No subsequent efforts could restore his fortunes. For two years he remained in Turkey, half prisoner, half guest. All his enemies rose upon him. The King of Poland regained his throne, Denmark invaded his dominions, and the czar prepared for new victories. Escaping, at length, Charles returned to Sweden, and was carrying on the war against his enemies, when a chance shot terminated his career. This occurred in December, 1718, when he was but thirty-six years of age. He was laying siege, at the time, to one of the Danish strongholds, and, going his rounds one evening at nine, he leaned over an angle of a battery, when a ball, weighing half a pound, entered his temple, and he fell dead upon the parapet. One of his officers said, as he threw a cloak over the body:

"The play is over; let us go to supper."

The Swedes, happily delivered from this terrible scourge, hastened to make peace with all their enemies, and elected as their queen the sister of Charles XII., whom they compelled to renounce all right to bequeath the crown to her issue. The Swedes had had enough of arbitrary power; and they succeeded in controlling the power of their kings to such a degree that their monarchy was, for the next seventy years, the most limited in Europe.

MAZEPPA.

IN the year 1706, when Charles XII., King of Sweden, still in the full tide of successful warfare, had led his victorious troops into the heart of Russia, he received secret overtures from the Governor of Ukraine, a province in the south-eastern part of Europe. Ukraine belonged to Russia, though it still enjoyed the right of electing its prince, subject to the confirmation of the czar. Its inhabitants were warlike and semibarbarous, who were subject to the czar in little more than name; nor to their own elected prince did they render any more obedience than a Tartar tribe usually pays to its chief.

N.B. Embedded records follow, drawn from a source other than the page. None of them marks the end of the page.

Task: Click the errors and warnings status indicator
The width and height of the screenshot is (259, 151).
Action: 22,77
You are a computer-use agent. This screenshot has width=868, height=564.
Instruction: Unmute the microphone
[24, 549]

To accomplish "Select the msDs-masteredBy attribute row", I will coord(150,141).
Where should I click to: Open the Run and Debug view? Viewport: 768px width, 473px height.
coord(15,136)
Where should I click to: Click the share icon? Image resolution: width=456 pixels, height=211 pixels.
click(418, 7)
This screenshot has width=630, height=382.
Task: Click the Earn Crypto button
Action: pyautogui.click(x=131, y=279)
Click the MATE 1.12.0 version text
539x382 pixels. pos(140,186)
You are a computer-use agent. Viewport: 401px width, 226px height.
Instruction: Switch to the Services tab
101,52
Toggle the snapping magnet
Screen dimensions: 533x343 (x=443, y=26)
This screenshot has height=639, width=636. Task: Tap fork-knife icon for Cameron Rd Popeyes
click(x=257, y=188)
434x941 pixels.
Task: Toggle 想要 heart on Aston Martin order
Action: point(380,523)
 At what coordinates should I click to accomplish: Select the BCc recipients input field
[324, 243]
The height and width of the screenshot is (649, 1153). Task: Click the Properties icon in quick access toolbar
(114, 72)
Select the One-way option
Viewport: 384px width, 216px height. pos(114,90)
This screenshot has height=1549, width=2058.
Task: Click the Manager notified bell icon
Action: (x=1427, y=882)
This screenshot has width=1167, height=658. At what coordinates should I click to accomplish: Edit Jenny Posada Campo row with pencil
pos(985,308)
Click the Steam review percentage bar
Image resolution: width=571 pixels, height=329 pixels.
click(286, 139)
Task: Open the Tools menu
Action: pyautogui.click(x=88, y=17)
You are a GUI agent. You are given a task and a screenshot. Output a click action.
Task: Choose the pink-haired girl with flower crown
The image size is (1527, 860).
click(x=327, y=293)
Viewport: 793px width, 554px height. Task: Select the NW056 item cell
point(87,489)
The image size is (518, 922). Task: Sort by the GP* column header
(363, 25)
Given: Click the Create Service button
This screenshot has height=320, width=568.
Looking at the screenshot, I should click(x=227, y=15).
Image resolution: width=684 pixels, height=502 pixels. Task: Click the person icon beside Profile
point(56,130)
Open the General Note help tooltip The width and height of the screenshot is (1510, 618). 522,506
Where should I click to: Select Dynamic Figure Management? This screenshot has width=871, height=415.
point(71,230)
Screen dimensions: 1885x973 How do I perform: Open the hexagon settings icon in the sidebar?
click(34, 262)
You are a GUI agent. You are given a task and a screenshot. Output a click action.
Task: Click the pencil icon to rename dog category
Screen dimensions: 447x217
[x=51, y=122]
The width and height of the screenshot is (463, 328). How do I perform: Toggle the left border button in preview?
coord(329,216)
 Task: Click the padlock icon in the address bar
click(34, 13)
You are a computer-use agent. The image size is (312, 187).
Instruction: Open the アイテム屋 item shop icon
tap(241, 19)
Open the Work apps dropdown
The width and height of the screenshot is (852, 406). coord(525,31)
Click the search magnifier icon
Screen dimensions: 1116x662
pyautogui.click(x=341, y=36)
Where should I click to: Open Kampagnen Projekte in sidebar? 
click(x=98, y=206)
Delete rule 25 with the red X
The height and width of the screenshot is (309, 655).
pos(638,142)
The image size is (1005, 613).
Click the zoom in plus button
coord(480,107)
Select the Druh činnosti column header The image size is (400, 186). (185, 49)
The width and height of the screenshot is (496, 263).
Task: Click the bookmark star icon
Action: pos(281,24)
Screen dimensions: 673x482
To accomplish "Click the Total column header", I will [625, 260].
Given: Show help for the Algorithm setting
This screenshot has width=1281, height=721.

The Ukraine prince, who met the young King of Sweden in the forest on the banks of the Desna, engaged to furnish the king with thirty thousand troops, provisions for the Swedish army, and a large amount of treasure, the accumulation of thirty years, on condition that, at the end of the war against the czar, Ukraine should be an independent State. Charles accepted the condition, and the treaty was concluded.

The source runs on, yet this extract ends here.